_Prompt:_
Output each record exactly. Leave none out.

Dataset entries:

= = = = =

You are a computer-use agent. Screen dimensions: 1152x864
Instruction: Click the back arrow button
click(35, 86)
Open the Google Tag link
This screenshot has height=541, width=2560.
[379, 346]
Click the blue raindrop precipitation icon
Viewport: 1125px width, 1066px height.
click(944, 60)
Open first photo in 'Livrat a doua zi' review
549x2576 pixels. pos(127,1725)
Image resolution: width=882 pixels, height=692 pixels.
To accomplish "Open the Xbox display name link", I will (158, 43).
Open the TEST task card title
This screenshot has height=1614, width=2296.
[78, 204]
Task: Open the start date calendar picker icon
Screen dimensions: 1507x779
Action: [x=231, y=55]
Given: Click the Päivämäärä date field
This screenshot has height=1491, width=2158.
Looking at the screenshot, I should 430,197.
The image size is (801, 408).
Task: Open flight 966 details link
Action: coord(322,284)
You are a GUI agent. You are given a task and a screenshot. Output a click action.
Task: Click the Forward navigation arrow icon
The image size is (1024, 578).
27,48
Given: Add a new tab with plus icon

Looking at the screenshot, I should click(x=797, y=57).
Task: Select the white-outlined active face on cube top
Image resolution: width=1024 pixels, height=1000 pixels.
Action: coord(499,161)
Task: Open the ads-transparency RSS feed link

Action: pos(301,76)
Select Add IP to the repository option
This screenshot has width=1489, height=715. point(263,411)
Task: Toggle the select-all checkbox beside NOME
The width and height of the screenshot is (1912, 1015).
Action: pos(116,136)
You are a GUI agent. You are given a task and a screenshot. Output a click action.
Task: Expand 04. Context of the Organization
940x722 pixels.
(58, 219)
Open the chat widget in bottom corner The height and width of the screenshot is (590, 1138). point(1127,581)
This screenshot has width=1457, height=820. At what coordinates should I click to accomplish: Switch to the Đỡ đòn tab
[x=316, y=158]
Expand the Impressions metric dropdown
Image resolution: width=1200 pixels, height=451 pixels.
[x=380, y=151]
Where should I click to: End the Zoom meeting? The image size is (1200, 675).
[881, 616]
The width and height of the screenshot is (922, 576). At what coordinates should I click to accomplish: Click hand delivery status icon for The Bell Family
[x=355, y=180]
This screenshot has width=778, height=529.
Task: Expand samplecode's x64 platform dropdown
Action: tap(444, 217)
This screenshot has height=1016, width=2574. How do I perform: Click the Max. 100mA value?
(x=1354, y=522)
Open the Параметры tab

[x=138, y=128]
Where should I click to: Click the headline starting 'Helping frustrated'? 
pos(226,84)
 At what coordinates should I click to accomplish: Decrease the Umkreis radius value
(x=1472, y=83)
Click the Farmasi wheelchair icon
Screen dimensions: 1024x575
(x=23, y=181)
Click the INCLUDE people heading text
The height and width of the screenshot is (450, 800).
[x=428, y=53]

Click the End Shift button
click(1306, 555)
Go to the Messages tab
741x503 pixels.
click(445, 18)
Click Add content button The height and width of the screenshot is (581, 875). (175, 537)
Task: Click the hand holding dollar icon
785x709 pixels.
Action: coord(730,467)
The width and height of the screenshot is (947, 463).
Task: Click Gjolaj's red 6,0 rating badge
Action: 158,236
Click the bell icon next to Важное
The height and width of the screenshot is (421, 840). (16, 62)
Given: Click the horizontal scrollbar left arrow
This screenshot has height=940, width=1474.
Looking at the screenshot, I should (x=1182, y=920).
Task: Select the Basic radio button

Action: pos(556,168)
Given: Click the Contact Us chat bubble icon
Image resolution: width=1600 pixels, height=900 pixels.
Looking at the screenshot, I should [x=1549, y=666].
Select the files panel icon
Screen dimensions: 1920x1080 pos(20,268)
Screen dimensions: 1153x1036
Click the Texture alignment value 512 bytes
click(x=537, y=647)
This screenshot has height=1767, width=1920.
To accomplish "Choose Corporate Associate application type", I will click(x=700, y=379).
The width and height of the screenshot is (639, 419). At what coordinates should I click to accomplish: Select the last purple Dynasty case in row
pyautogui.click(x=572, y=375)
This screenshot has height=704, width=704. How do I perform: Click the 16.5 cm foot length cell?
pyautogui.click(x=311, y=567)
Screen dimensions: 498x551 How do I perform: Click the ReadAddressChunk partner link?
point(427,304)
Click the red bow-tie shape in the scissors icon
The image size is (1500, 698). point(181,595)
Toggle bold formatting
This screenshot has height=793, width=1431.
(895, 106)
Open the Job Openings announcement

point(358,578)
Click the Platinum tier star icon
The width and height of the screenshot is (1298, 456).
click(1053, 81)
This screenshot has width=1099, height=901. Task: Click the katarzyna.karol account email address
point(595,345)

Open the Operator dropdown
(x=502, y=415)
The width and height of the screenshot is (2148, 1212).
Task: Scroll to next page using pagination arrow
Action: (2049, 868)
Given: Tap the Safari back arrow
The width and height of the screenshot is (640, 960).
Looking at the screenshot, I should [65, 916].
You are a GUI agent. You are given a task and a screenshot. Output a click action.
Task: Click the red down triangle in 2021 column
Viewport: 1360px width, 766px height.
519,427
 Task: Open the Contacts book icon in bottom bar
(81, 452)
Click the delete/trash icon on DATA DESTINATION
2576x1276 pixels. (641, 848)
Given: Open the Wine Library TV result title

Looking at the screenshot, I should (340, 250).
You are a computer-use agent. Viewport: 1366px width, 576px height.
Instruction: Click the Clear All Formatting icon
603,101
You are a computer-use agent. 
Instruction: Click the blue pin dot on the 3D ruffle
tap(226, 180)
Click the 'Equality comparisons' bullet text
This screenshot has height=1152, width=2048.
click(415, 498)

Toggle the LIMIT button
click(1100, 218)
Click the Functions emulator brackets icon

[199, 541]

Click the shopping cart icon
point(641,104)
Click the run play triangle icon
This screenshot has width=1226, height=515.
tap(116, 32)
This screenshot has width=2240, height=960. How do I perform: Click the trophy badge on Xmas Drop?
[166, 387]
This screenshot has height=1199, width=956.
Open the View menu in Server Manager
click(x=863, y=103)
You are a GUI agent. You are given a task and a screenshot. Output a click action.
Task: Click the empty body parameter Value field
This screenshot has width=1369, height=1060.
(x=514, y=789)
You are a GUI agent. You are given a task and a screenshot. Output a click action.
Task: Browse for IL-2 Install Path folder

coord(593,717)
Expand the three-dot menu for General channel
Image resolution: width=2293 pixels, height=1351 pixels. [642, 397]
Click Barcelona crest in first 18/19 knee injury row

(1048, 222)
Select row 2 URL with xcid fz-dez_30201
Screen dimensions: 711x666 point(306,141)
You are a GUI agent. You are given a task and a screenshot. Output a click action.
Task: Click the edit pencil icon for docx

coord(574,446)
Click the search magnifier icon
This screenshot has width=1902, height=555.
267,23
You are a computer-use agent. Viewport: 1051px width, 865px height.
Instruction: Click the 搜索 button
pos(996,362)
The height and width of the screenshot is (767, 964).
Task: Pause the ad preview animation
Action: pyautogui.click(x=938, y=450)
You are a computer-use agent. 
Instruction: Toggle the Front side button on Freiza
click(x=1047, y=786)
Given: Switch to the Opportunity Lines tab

= = = = =

_Solution for this exercise:_
You are a computer-use agent. Screen dimensions: 1152x864
Instruction: Click the back arrow button
click(35, 86)
Open the Google Tag link
This screenshot has height=541, width=2560.
[379, 346]
Click the blue raindrop precipitation icon
Viewport: 1125px width, 1066px height.
click(944, 60)
Open first photo in 'Livrat a doua zi' review
549x2576 pixels. pos(127,1725)
Image resolution: width=882 pixels, height=692 pixels.
To accomplish "Open the Xbox display name link", I will (158, 43).
Open the TEST task card title
This screenshot has height=1614, width=2296.
[78, 204]
Task: Open the start date calendar picker icon
Screen dimensions: 1507x779
Action: [x=231, y=55]
Given: Click the Päivämäärä date field
This screenshot has height=1491, width=2158.
Looking at the screenshot, I should 430,197.
The image size is (801, 408).
Task: Open flight 966 details link
Action: coord(322,284)
You are a GUI agent. You are given a task and a screenshot. Output a click action.
Task: Click the Forward navigation arrow icon
The image size is (1024, 578).
27,48
Given: Add a new tab with plus icon

Looking at the screenshot, I should click(x=797, y=57).
Task: Select the white-outlined active face on cube top
Image resolution: width=1024 pixels, height=1000 pixels.
Action: coord(499,161)
Task: Open the ads-transparency RSS feed link

Action: pos(301,76)
Select Add IP to the repository option
This screenshot has width=1489, height=715. point(263,411)
Task: Toggle the select-all checkbox beside NOME
The width and height of the screenshot is (1912, 1015).
Action: pos(116,136)
You are a GUI agent. You are given a task and a screenshot. Output a click action.
Task: Expand 04. Context of the Organization
940x722 pixels.
(58, 219)
Open the chat widget in bottom corner The height and width of the screenshot is (590, 1138). point(1127,581)
This screenshot has width=1457, height=820. At what coordinates should I click to accomplish: Switch to the Đỡ đòn tab
[x=316, y=158]
Expand the Impressions metric dropdown
Image resolution: width=1200 pixels, height=451 pixels.
[x=380, y=151]
Where should I click to: End the Zoom meeting? The image size is (1200, 675).
[881, 616]
The width and height of the screenshot is (922, 576). At what coordinates should I click to accomplish: Click hand delivery status icon for The Bell Family
[x=355, y=180]
This screenshot has width=778, height=529.
Task: Expand samplecode's x64 platform dropdown
Action: tap(444, 217)
This screenshot has height=1016, width=2574. How do I perform: Click the Max. 100mA value?
(x=1354, y=522)
Open the Параметры tab

[x=138, y=128]
Where should I click to: Click the headline starting 'Helping frustrated'? 
pos(226,84)
 At what coordinates should I click to accomplish: Decrease the Umkreis radius value
(x=1472, y=83)
Click the Farmasi wheelchair icon
Screen dimensions: 1024x575
(x=23, y=181)
Click the INCLUDE people heading text
The height and width of the screenshot is (450, 800).
[x=428, y=53]

Click the End Shift button
click(1306, 555)
Go to the Messages tab
741x503 pixels.
click(445, 18)
Click Add content button The height and width of the screenshot is (581, 875). (175, 537)
Task: Click the hand holding dollar icon
785x709 pixels.
Action: coord(730,467)
The width and height of the screenshot is (947, 463).
Task: Click Gjolaj's red 6,0 rating badge
Action: 158,236
Click the bell icon next to Важное
The height and width of the screenshot is (421, 840). (16, 62)
Given: Click the horizontal scrollbar left arrow
This screenshot has height=940, width=1474.
Looking at the screenshot, I should (x=1182, y=920).
Task: Select the Basic radio button

Action: pos(556,168)
Given: Click the Contact Us chat bubble icon
Image resolution: width=1600 pixels, height=900 pixels.
Looking at the screenshot, I should [x=1549, y=666].
Select the files panel icon
Screen dimensions: 1920x1080 pos(20,268)
Screen dimensions: 1153x1036
Click the Texture alignment value 512 bytes
click(x=537, y=647)
This screenshot has height=1767, width=1920.
To accomplish "Choose Corporate Associate application type", I will click(x=700, y=379).
The width and height of the screenshot is (639, 419). At what coordinates should I click to accomplish: Select the last purple Dynasty case in row
pyautogui.click(x=572, y=375)
This screenshot has height=704, width=704. How do I perform: Click the 16.5 cm foot length cell?
pyautogui.click(x=311, y=567)
Screen dimensions: 498x551 How do I perform: Click the ReadAddressChunk partner link?
point(427,304)
Click the red bow-tie shape in the scissors icon
The image size is (1500, 698). point(181,595)
Toggle bold formatting
This screenshot has height=793, width=1431.
(895, 106)
Open the Job Openings announcement

point(358,578)
Click the Platinum tier star icon
The width and height of the screenshot is (1298, 456).
click(1053, 81)
This screenshot has width=1099, height=901. Task: Click the katarzyna.karol account email address
point(595,345)

Open the Operator dropdown
(x=502, y=415)
The width and height of the screenshot is (2148, 1212).
Task: Scroll to next page using pagination arrow
Action: (2049, 868)
Given: Tap the Safari back arrow
The width and height of the screenshot is (640, 960).
Looking at the screenshot, I should [65, 916].
You are a GUI agent. You are given a task and a screenshot. Output a click action.
Task: Click the red down triangle in 2021 column
Viewport: 1360px width, 766px height.
519,427
 Task: Open the Contacts book icon in bottom bar
(81, 452)
Click the delete/trash icon on DATA DESTINATION
2576x1276 pixels. (641, 848)
Given: Open the Wine Library TV result title

Looking at the screenshot, I should (340, 250).
You are a computer-use agent. Viewport: 1366px width, 576px height.
Instruction: Click the Clear All Formatting icon
603,101
You are a computer-use agent. 
Instruction: Click the blue pin dot on the 3D ruffle
tap(226, 180)
Click the 'Equality comparisons' bullet text
This screenshot has height=1152, width=2048.
click(415, 498)

Toggle the LIMIT button
click(1100, 218)
Click the Functions emulator brackets icon

[199, 541]

Click the shopping cart icon
point(641,104)
Click the run play triangle icon
This screenshot has width=1226, height=515.
tap(116, 32)
This screenshot has width=2240, height=960. How do I perform: Click the trophy badge on Xmas Drop?
[166, 387]
This screenshot has height=1199, width=956.
Open the View menu in Server Manager
click(x=863, y=103)
You are a GUI agent. You are given a task and a screenshot. Output a click action.
Task: Click the empty body parameter Value field
This screenshot has width=1369, height=1060.
(x=514, y=789)
You are a GUI agent. You are given a task and a screenshot. Output a click action.
Task: Browse for IL-2 Install Path folder

coord(593,717)
Expand the three-dot menu for General channel
Image resolution: width=2293 pixels, height=1351 pixels. [642, 397]
Click Barcelona crest in first 18/19 knee injury row

(1048, 222)
Select row 2 URL with xcid fz-dez_30201
Screen dimensions: 711x666 point(306,141)
You are a GUI agent. You are given a task and a screenshot. Output a click action.
Task: Click the edit pencil icon for docx

coord(574,446)
Click the search magnifier icon
This screenshot has width=1902, height=555.
267,23
You are a computer-use agent. Viewport: 1051px width, 865px height.
Instruction: Click the 搜索 button
pos(996,362)
The height and width of the screenshot is (767, 964).
Task: Pause the ad preview animation
Action: pyautogui.click(x=938, y=450)
You are a computer-use agent. 
Instruction: Toggle the Front side button on Freiza
click(x=1047, y=786)
Given: Switch to the Opportunity Lines tab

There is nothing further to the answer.